Extracted text —
+ + + + + + +

Stanhope Elmore High School is a grades 9–12 school in Millbrook, Alabama, United States. As part of the Elmore County Public School System, the school is the Home of the Mustangs, Foshee-Henderson Stadium, and the Pride of Millbrook Marching Band.

History
Stanhope Elmore High School was founded in 1965 and is named after former Alabama Secretary of State Albert Stanhope Elmore (1827–1909). It currently has five main buildings for classrooms, an "agriscience" shop, a distance learning room, and a combination facility containing a gymnasium, cafeteria, band room, and a room for band percussionists and color guard

Enrollment
As of 2015, enrollment was 1,087 students. Enrollment demographics are 50.4% White, 41.3% Black, 4.3% Hispanic, 1.9% two or more races, 1.5% Asian, 0.4% Native American, and 0.2% Pacific Islander. The student-teacher ratio is 18:1. As 1 of only 4 public high schools in the Elmore County Public School System, the school draws students from the city of Millbrook and the towns of Coosada, Deatsville, and Elmore.

Academics
As of 2007, Stanhope Elmore has 62 certified teachers, three administrators, and two guidance counselors.
The school supports advanced or standard "diplomas", and has AP programs in history, English, and mathematics. Stanhope Elmore also participates in the statewide ACCESS distance learning program. The school has made AYP for the past four years in a row.

+ + + + + + +

Extracted information —
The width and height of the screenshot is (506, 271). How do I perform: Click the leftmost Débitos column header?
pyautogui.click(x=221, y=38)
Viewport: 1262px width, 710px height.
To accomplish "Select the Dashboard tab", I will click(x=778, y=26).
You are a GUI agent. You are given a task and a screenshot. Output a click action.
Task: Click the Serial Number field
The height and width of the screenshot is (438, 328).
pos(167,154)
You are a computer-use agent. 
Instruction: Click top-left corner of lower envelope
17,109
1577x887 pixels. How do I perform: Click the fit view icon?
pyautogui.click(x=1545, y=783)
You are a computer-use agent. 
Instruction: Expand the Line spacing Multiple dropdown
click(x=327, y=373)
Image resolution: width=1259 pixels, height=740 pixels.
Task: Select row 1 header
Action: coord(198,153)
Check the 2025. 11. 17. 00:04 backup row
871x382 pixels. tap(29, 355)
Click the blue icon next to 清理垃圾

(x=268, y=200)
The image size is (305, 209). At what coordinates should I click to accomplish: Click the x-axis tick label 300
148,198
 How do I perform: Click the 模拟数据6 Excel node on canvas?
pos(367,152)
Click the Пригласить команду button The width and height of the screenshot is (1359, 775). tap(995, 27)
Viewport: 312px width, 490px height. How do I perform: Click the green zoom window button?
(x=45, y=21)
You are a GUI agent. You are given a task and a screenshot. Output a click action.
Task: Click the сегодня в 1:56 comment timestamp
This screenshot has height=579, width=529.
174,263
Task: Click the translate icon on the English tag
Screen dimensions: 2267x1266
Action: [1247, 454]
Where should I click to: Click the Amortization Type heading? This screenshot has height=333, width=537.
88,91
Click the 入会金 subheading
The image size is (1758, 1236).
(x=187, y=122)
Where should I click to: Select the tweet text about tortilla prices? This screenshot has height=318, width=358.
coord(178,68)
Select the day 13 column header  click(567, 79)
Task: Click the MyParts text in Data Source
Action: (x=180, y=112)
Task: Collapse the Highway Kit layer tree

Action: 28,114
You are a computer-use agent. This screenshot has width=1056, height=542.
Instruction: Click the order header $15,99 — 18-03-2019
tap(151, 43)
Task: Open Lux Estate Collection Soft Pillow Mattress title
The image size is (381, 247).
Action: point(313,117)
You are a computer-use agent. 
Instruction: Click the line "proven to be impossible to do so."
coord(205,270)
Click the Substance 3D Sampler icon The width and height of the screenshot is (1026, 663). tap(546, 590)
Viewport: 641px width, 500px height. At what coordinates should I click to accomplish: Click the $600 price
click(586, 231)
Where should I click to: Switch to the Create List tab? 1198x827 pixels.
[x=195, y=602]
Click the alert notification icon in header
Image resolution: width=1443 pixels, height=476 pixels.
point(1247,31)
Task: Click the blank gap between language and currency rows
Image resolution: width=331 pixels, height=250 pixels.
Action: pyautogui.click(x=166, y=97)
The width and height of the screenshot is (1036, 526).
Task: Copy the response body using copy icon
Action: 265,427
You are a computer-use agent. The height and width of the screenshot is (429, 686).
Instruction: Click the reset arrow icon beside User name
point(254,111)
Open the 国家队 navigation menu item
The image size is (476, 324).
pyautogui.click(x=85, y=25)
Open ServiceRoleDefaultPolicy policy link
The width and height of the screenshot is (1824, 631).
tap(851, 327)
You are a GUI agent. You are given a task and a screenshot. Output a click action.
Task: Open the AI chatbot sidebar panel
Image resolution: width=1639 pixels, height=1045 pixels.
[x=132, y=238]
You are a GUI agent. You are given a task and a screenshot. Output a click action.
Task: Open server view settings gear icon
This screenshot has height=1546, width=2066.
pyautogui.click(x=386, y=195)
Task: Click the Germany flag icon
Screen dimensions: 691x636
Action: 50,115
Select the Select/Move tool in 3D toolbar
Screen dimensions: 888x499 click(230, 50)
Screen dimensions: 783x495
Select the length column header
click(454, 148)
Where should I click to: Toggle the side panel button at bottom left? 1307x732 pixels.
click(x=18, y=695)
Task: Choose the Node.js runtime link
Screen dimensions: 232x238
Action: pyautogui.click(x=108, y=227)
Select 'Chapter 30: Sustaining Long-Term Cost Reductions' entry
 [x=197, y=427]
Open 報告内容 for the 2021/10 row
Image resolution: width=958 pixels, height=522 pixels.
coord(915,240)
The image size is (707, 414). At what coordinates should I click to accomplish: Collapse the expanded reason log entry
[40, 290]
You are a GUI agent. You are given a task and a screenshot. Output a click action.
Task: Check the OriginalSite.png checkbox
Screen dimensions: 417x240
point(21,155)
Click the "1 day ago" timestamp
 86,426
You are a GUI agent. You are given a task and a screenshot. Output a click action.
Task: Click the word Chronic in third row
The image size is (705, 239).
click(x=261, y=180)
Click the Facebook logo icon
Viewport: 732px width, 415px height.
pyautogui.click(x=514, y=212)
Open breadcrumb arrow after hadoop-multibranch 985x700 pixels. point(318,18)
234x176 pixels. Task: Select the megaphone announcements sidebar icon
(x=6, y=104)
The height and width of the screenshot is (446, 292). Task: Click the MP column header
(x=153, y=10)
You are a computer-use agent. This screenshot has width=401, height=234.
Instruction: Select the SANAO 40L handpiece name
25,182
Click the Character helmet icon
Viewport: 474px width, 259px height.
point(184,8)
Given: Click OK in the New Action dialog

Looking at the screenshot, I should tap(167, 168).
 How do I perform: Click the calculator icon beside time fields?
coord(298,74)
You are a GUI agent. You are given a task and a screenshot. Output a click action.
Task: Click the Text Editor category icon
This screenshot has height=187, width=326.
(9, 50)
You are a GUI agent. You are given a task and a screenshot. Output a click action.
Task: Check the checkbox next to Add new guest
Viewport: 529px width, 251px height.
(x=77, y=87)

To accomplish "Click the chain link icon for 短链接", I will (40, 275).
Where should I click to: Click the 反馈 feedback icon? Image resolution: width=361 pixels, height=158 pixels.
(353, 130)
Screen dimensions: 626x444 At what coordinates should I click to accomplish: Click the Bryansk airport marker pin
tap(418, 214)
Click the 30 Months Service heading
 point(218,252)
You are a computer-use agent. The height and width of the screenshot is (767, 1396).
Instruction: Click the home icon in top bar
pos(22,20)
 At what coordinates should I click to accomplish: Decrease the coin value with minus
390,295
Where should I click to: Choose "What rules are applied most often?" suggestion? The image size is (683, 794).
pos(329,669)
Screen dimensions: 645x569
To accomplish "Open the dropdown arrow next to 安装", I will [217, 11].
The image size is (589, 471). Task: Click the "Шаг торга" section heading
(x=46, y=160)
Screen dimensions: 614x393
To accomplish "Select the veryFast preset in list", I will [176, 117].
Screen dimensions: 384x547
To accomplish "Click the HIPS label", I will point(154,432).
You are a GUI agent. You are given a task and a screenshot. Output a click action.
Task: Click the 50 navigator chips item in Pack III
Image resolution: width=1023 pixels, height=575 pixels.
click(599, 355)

+ + + + + + +

Stated exercise — Repeat word for word the part of the Stanhope Elmore High School text that opens with the words containing "The school supports" and closes with "years in a row.".

The answer —
The school supports advanced or standard "diplomas", and has AP programs in history, English, and mathematics. Stanhope Elmore also participates in the statewide ACCESS distance learning program. The school has made AYP for the past four years in a row.